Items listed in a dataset
<<<<
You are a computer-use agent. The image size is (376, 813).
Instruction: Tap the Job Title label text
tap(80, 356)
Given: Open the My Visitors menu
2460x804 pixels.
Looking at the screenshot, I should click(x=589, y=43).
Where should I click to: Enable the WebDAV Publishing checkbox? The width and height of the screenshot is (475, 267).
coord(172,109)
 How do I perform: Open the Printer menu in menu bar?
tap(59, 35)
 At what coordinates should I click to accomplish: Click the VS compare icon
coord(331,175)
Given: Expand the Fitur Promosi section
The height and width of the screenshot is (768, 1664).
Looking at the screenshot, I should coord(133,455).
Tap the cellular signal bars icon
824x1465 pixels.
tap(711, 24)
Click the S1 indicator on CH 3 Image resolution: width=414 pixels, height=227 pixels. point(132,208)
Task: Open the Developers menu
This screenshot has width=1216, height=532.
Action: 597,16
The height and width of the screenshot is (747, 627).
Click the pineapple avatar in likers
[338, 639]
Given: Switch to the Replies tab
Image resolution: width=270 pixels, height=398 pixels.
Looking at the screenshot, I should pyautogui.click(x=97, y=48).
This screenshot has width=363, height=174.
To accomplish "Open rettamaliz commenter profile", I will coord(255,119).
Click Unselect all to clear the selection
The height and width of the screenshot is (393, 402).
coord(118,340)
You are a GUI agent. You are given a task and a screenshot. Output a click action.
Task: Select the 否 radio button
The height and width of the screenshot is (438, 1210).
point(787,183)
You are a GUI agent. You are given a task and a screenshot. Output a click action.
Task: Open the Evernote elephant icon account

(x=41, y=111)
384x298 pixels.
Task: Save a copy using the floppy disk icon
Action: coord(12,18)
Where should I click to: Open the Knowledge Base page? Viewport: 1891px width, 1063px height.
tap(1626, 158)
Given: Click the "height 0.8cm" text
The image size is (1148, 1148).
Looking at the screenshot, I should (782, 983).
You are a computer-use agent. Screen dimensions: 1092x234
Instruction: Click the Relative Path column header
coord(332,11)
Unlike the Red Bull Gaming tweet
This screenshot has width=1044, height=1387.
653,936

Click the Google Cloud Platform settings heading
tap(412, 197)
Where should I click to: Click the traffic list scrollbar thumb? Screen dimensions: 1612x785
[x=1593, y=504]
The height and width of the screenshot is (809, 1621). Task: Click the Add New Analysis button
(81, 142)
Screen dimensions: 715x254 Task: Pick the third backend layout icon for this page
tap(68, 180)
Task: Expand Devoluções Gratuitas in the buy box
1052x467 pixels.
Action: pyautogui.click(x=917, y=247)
>>>>
**ACTIVITY:** Set the records above down again. Match them exactly.

**RESPONSE:**
You are a computer-use agent. The image size is (376, 813).
Instruction: Tap the Job Title label text
tap(80, 356)
Given: Open the My Visitors menu
2460x804 pixels.
Looking at the screenshot, I should click(x=589, y=43).
Where should I click to: Enable the WebDAV Publishing checkbox? The width and height of the screenshot is (475, 267).
coord(172,109)
 How do I perform: Open the Printer menu in menu bar?
tap(59, 35)
 At what coordinates should I click to accomplish: Click the VS compare icon
coord(331,175)
Given: Expand the Fitur Promosi section
The height and width of the screenshot is (768, 1664).
Looking at the screenshot, I should coord(133,455).
Tap the cellular signal bars icon
824x1465 pixels.
tap(711, 24)
Click the S1 indicator on CH 3 Image resolution: width=414 pixels, height=227 pixels. point(132,208)
Task: Open the Developers menu
This screenshot has width=1216, height=532.
Action: 597,16
The height and width of the screenshot is (747, 627).
Click the pineapple avatar in likers
[338, 639]
Given: Switch to the Replies tab
Image resolution: width=270 pixels, height=398 pixels.
Looking at the screenshot, I should pyautogui.click(x=97, y=48).
This screenshot has width=363, height=174.
To accomplish "Open rettamaliz commenter profile", I will coord(255,119).
Click Unselect all to clear the selection
The height and width of the screenshot is (393, 402).
coord(118,340)
You are a GUI agent. You are given a task and a screenshot. Output a click action.
Task: Select the 否 radio button
The height and width of the screenshot is (438, 1210).
point(787,183)
You are a GUI agent. You are given a task and a screenshot. Output a click action.
Task: Open the Evernote elephant icon account

(x=41, y=111)
384x298 pixels.
Task: Save a copy using the floppy disk icon
Action: coord(12,18)
Where should I click to: Open the Knowledge Base page? Viewport: 1891px width, 1063px height.
tap(1626, 158)
Given: Click the "height 0.8cm" text
The image size is (1148, 1148).
Looking at the screenshot, I should (782, 983).
You are a computer-use agent. Screen dimensions: 1092x234
Instruction: Click the Relative Path column header
coord(332,11)
Unlike the Red Bull Gaming tweet
This screenshot has width=1044, height=1387.
653,936

Click the Google Cloud Platform settings heading
tap(412, 197)
Where should I click to: Click the traffic list scrollbar thumb? Screen dimensions: 1612x785
[x=1593, y=504]
The height and width of the screenshot is (809, 1621). Task: Click the Add New Analysis button
(81, 142)
Screen dimensions: 715x254 Task: Pick the third backend layout icon for this page
tap(68, 180)
Task: Expand Devoluções Gratuitas in the buy box
1052x467 pixels.
Action: pyautogui.click(x=917, y=247)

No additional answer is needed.